AT&T Pebble Beach Pro-Am

Pebble Beach, Spyglass Hill, MPCC (Shore)

The Loop

The New Tour Swing 2

__Some prominent golfers advocate a big turn with the hips. I don't go along with this. Ben Hogan


Our last entry included letters from three different readers noting similarities in our June New Tour Swing story to three different teaching philosphies. The teachers mentioned were Percy Boomer, David Lee and Ben Hogan. Senior Editor Peter Morrice contacted Mike Bennett, who with Andy Plummer teaches the new "Stack & Tilt" swing on tour. Here's what Bennett said about the similarities to each:

On Percy Boomer:

__“Boomer’s famous image “Turn in a Barrel” is a good idea, because it keeps you from moving off the ball on the backswing. But the swing is not that simple. Turn in a Barrel would work well if you were hitting a ball at waist height, like a baseball, but to hit a ball on the ground, you have to tilt forward at the waist and tilt toward the target as you swing back. It’s not as simple as just turning in a circle. You have to create descent in the golf swing—and that comes from the tilts.”


On David Lee:

__“I don’t know everything that David Lee teaches, but I know he has students hit balls standing on their front leg only.

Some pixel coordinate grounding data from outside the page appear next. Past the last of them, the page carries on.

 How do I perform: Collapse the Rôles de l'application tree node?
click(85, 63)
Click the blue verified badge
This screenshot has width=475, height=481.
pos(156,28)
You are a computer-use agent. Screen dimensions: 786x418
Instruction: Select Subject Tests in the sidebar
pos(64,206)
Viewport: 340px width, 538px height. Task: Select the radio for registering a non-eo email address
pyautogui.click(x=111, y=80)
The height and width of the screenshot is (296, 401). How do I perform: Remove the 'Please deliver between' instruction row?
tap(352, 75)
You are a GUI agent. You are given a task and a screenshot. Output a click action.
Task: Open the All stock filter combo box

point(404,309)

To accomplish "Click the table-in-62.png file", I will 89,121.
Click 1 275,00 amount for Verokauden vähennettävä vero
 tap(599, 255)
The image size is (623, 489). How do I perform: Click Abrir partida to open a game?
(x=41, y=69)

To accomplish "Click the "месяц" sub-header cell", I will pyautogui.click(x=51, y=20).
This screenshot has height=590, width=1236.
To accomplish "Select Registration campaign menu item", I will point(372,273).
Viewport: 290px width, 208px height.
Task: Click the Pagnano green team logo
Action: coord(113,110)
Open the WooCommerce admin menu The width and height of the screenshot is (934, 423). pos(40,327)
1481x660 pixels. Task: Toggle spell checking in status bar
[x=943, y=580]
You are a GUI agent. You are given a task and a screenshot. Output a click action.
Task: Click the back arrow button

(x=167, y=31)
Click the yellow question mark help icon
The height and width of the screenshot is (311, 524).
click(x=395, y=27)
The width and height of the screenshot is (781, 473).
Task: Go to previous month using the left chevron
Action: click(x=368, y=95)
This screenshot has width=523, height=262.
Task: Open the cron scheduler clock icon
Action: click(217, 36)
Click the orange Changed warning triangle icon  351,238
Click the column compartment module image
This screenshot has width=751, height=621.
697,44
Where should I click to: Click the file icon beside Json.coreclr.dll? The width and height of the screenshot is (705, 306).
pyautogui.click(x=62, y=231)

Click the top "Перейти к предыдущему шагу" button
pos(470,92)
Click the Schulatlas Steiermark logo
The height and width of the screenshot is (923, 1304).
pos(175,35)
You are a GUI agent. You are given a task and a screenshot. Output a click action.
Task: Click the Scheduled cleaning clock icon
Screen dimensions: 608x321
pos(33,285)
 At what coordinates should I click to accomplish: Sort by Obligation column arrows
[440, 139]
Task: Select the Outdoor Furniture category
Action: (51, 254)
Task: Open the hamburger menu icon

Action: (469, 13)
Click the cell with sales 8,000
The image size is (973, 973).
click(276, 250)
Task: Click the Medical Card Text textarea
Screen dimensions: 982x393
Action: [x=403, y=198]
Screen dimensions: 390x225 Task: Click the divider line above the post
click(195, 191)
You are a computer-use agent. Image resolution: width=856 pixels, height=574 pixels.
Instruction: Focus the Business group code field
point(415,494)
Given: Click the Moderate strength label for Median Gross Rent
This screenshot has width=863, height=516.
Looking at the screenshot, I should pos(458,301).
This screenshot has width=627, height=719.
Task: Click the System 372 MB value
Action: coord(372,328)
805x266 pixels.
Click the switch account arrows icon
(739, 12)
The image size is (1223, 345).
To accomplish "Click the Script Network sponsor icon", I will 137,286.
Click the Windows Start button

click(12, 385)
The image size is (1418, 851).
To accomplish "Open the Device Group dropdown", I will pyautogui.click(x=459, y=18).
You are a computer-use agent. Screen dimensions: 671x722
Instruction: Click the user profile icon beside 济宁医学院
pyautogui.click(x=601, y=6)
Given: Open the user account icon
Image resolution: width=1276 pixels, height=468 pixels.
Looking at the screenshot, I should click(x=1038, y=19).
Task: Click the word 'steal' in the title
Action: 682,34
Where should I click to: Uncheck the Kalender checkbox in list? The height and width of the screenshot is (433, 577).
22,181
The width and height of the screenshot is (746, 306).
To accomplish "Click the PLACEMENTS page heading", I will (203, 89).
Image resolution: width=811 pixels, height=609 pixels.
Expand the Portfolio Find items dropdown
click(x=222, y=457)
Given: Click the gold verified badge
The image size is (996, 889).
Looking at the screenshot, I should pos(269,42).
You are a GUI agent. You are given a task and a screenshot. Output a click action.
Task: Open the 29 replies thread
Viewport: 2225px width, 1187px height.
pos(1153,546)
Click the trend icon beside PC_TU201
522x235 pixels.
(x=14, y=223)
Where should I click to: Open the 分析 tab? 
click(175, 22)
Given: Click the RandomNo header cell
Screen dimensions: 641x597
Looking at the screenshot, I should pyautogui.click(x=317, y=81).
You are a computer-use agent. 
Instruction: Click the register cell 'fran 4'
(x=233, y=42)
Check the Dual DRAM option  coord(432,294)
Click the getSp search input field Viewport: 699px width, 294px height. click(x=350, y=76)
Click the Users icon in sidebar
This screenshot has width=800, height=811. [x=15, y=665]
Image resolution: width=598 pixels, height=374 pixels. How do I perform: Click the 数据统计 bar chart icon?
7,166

This is similar to what we have our players do in that it’s a single-axis swing, with no shift to the right side. But I think he also teaches that the hands and arms go straight up on the backswing. In our swing, the hand path is much lower and more around the body. But swinging from a single-axis point is a lot like what we teach.”


On Hogan:

__“If you look at old photos of Hogan, the midpoint of his shoulders was right at the ball when he hit it. In a lot of those photos, his spine is straight up and down on the backswing and at impact, with his shoulder and hip centers right on the ball. This is some of what we teach, so yes, we often use Hogan as an example. He also straightened his right leg on the backswing, with the left leg flexing forward. We teach that, too.”